In time series analysis, selecting the correct model family is more important than finding the “best” parameters for the wrong family. This analysis demonstrates this principle by comparing two approaches to modeling the North Beach Fort Cam data, which is count data (number of animals, a non-negative integer).
Counter-Example: The (problematic) approach of using ARIMA on Box-Cox transformed data.
Correct Approach: Using a model designed for count data, specifically a Negative Binomial (NB) INGARCH model via the tsglm function.
We will show how the first method, while seemingly valid on the transformed scale, produces uninterpretable and nonsensical results, while the second method provides a robust and interpretable fit.
dat_test <- ts(dat$number_of_objects[(19):(19+672+12)])
dat_train <- ts(dat$number_of_objects[(19):(19+672)])
dat_time <- strptime(dat$time[(19):(19+672)], "%m/%d/%Y %H:%M")
tsplot(x=dat_time, y=dat_train, xlab = 'time', ylab = 'Count')
This plot shows a few key properties:
Count Data: The data consists of non-negative integers.
Heteroskedasticity: The variance is not constant over time.
Overdispersion: The variance is much larger than the mean, caused by an excess of zero counts, known as zero-inflation.
# Check for Overdispersion (Variance >> Mean)
mean_count <- mean(dat_train)
var_count <- var(dat_train)
kable(data.frame(Mean = mean_count, Variance = var_count),
digits = 2, align = "c",
caption = "Mean vs.
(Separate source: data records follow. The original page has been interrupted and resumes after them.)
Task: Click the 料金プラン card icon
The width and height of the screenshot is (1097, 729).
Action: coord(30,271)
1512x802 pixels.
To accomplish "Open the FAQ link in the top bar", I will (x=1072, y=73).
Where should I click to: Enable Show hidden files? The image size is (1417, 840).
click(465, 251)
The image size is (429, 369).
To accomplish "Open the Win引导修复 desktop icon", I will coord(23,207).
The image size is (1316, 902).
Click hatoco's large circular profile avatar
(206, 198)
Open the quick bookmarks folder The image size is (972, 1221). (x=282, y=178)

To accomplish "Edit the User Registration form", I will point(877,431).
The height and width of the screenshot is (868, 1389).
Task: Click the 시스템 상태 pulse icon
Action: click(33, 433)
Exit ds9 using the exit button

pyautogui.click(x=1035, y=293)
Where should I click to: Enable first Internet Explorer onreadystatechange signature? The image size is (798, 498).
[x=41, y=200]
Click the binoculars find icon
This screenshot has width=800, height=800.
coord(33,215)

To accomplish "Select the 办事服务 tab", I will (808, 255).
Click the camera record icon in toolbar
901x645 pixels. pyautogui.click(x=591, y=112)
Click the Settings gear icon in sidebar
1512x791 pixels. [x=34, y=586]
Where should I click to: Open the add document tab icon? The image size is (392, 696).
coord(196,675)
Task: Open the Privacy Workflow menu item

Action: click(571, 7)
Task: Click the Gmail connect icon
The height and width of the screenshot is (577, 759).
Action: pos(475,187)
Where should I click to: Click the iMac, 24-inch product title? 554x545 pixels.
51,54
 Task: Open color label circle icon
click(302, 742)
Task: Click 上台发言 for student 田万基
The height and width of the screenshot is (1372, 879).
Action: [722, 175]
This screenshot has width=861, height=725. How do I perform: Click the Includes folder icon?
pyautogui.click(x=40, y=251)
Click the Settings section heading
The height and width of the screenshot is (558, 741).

Variance of Raw Count Data")
| Mean | Variance |
|---|---|
| 2.12 | 33.25 |
This approach tries to “fix” the data to fit an standard ARIMA model that are common used for continuous data:
Thus, I firstly perform the Box-Cox transformation to make constant variance with \(\lambda = -1.19\). 0.1 is added to every data point so that the algorithm works.
Mathematically, the Box-Cox transformation of the variable has the form:
\(y(\lambda) = \frac{y^{\lambda} - 1}{\lambda}\) if \(\lambda \neq 0\) \(y(\lambda) = log(y)\) if \(\lambda = 0\).
Thus, in this case, \(y(-1.19) = \frac{y^{-1.19} - 1}{-1.19}\)
bc_transform <-boxcox(lm((dat_train+0.1) ~ 1), plotit = FALSE)
lambda <- bc_transform$x[which.max(bc_transform$y)]
dat_bc <- BoxCox(dat_train + 0.1, lambda)
tsplot(dat_bc, main = "Box-Cox Transformed Data (lambda = -1.19)",
ylab = "Transformed Value")
acf_pacf<-acf2(dat_bc, main = "Box-Cox Transformed Data (lambda = -1.19)")
ACF plot and PACF plot show strong evidence of seasonality at lags around 12 or 13. We can try a \(SARIMA(2,0,2)(2,0,2,12)\) model.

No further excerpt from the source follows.